▶ [Consignas]
a) Reproduce textualmente el fragmento del texto sobre la Orinoquía que va desde "La Orinoquía ocupa" hasta "Primavera, en Vichada).".
b) Prolonga el texto sobre la Orinoquía a partir de su última oración.

▶ [Documento fuente]
Los colombianos aprendimos en el colegio que el país se divide en seis regiones: la Andina, donde habita la mayoría de población y están Bogotá y Medellín; la Caribe, que abarca toda nuestra salida al Atlántico; la Amazonía, nuestro pedacito del pulmón del mundo; la Pacífica, que se extiende desde la frontera con Ecuador hasta Panamá; la Insular, que comprende el Archipiélago de San Andrés y Providencia; y la Orinoquía, quizás la más difícil de describir y relegada en un rincón del imaginario nacional.
La Orinoquía ocupa el 25% del territorio colombiano y alberga un enorme potencial inexplorado: 25 millones de hectáreas con suelos que, mediante tecnificación, podrían convertir este pedazo de nuestro país en una de las grandes despensas de alimentos del mundo. Y dentro de ese inmenso territorio se encuentra la llamada Altillanura, con 13 millones de hectáreas (Mapiripán, Puerto López, San Martín y Puerto Gaitán, en el Meta; Puerto Carreño, Santa Rosalía, Cumaribo y La Primavera, en Vichada).
Ese tesoro inexplorado cobra especial importancia gracias al estudio recién publicado por Fedesarrollo: “Propuesta para el desarrollo de la Orinoquía colombiana”. Suena extraño que 200 años después de creada la república estemos apenas hablando de una propuesta de desarrollo para un territorio que ocupa la cuarta parte del país. Pero esa es la realidad.
En la época colonial se planteó un proyecto para utilizar el río Meta como integrador de los Llanos, pero nunca se concretó. Entre 1967 y 1980 se puso en práctica una política de adjudicación de baldíos para su uso productivo, y si bien se expandió la frontera agrícola, las peleas por tierras no dejaron avanzar. Hasta ahora, la ganadería ha sido la actividad principal en la Orinoquía, con el 22% del hato ganadero nacional. Y pare de contar.

Entradas almacenadas
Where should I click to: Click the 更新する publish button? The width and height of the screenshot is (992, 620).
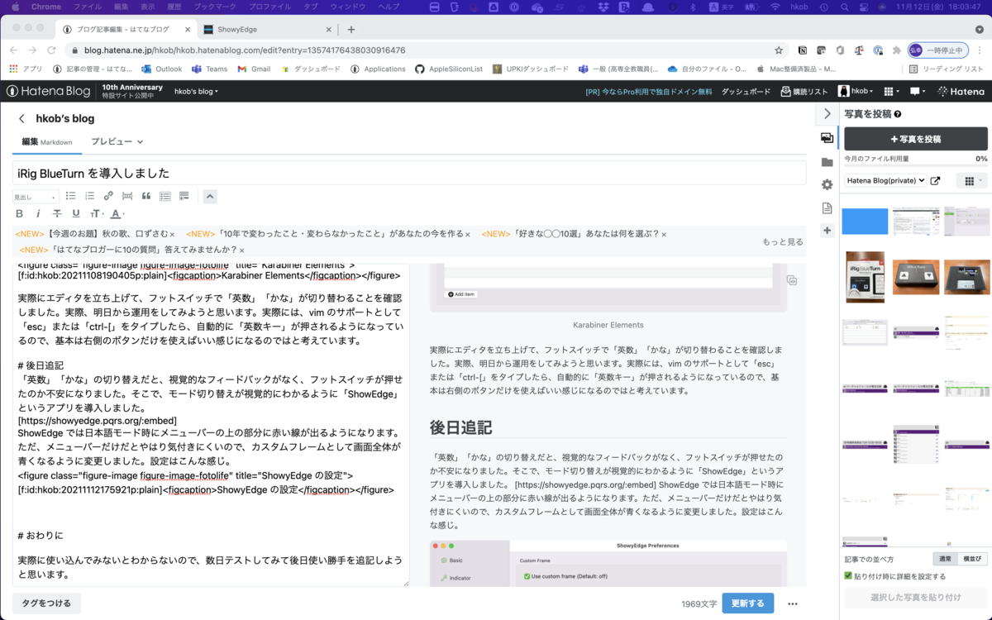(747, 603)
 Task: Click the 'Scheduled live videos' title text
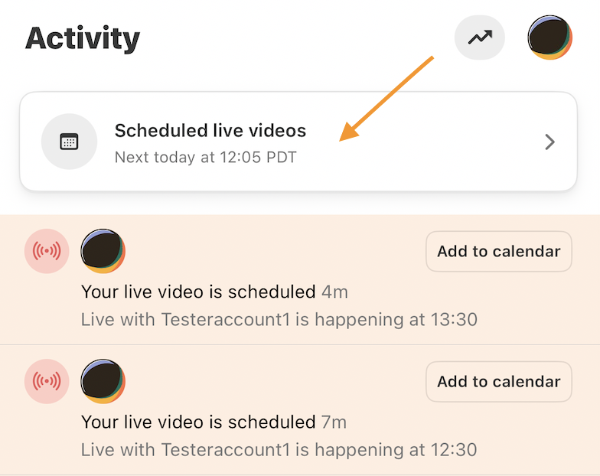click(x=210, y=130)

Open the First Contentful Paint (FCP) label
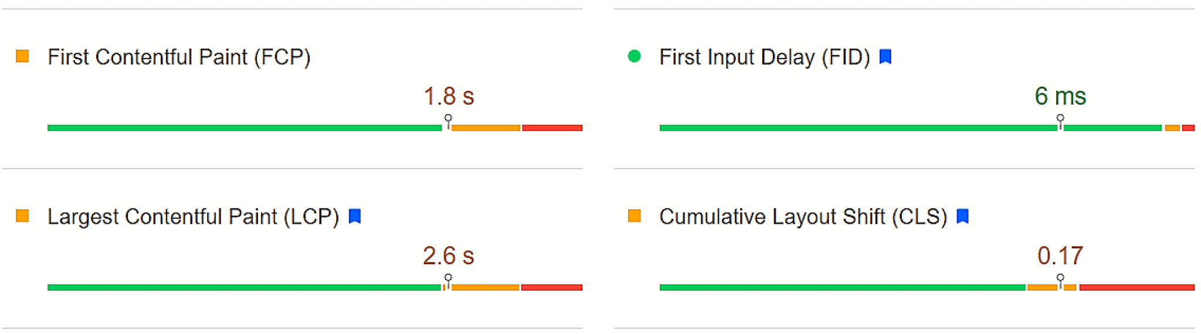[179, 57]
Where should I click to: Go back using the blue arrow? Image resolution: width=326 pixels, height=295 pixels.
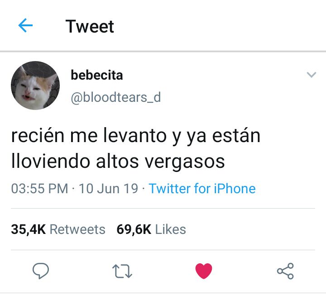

==

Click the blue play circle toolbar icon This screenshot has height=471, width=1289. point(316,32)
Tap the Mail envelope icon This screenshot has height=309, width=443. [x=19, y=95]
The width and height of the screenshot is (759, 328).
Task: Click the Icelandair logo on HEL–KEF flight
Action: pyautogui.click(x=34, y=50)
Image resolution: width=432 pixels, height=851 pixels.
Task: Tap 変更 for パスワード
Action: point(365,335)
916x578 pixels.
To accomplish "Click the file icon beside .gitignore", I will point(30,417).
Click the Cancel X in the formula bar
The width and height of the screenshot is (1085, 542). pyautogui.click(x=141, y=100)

==

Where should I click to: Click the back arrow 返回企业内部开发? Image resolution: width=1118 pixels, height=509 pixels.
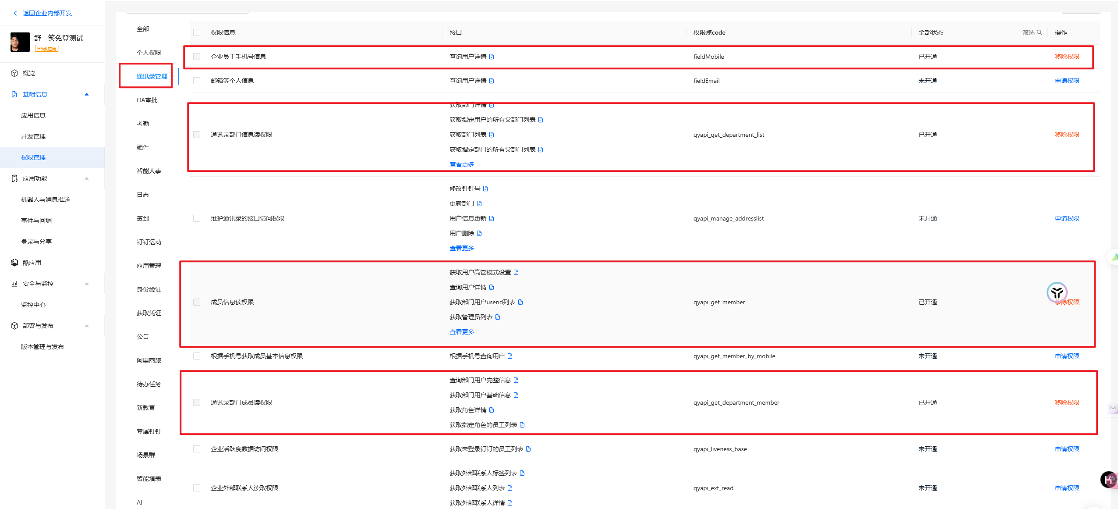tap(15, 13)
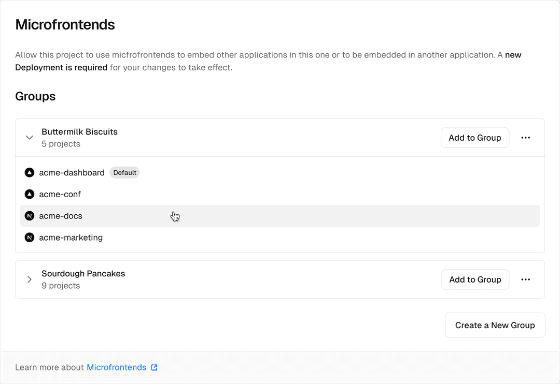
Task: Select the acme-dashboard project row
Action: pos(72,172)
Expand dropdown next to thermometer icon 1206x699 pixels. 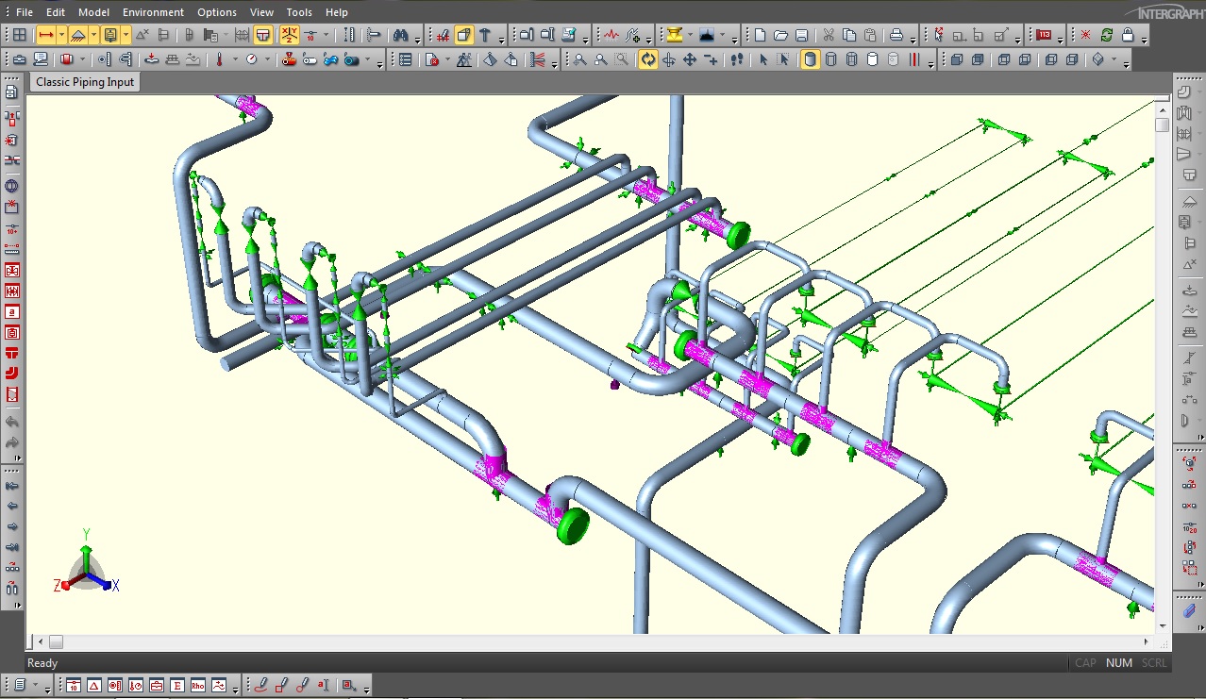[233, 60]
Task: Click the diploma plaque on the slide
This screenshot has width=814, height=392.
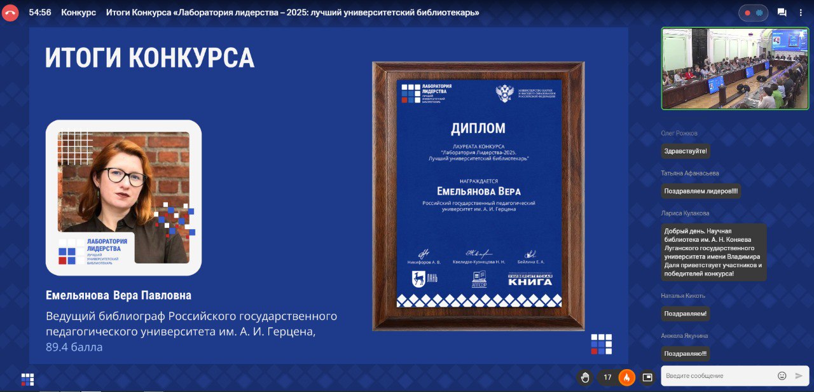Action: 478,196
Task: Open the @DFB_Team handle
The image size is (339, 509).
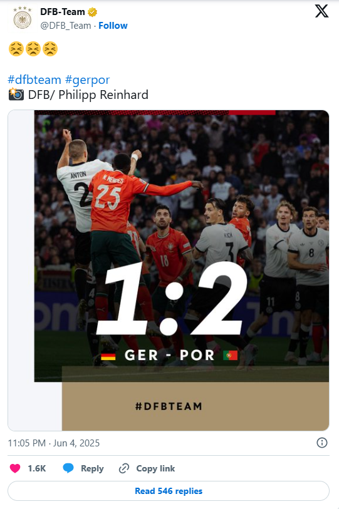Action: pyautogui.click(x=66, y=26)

▶ [Respuestas del ejercicio]
a)
La Orinoquía ocupa el 25% del territorio colombiano y alberga un enorme potencial inexplorado: 25 millones de hectáreas con suelos que, mediante tecnificación, podrían convertir este pedazo de nuestro país en una de las grandes despensas de alimentos del mundo. Y dentro de ese inmenso territorio se encuentra la llamada Altillanura, con 13 millones de hectáreas (Mapiripán, Puerto López, San Martín y Puerto Gaitán, en el Meta; Puerto Carreño, Santa Rosalía, Cumaribo y La Primavera, en Vichada).

b)
Sin duda, Colombia está demorada. Pero por otro lado, también lo podemos entender como una gran noticia tener aún una ventana al progreso de esta magnitud. Tal vez ningún otro país del mundo puede decir que tiene al menos 4 millones de hectáreas listas (del total esas serían las más disponibles) para sembrar comida.
Para hacernos una idea del potencial desaprovechado, basta con mirar a nuestro vecino Brasil. El desarrollo de Mato Grosso, con geografía y clima similares a la Orinoquía, ha sido uno de los fenómenos de desarrollo más impresionantes del mundo en las últimas dos décadas. Su economía creció al 4,7% anual entre 2002 y 2020, más del doble del promedio del país, y se convirtió en epicentro del auge agrícola brasileño. La tecnificación del agro permitió adaptar cultivos como la soya a los suelos ácidos, transformando un territorio históricamente inhóspito y de “tierra mala” en una de las dos más grandes despensas del mundo.
Hoy, el sector agroindustrial brasilero representa el 25% del PIB del país y emplea a una proporción similar de la población. En lo que va del siglo, las exportaciones agrícolas han cuadruplicado su participación en el comercio exterior, alcanzando el 40% del total, con la soya como motor.
El Mato Grosso es considerado el milagro económico del Brasil y ha desplazado en términos de crecimiento a históricas potencias industriales –Sao Paulo y Río de Janeiro–. Los salarios en el sector agroindustrial triplican la mediana nacional, llegan trabajadores calificados, se expanden servicios y el recaudo de impuestos se ha multiplicado en tres décadas.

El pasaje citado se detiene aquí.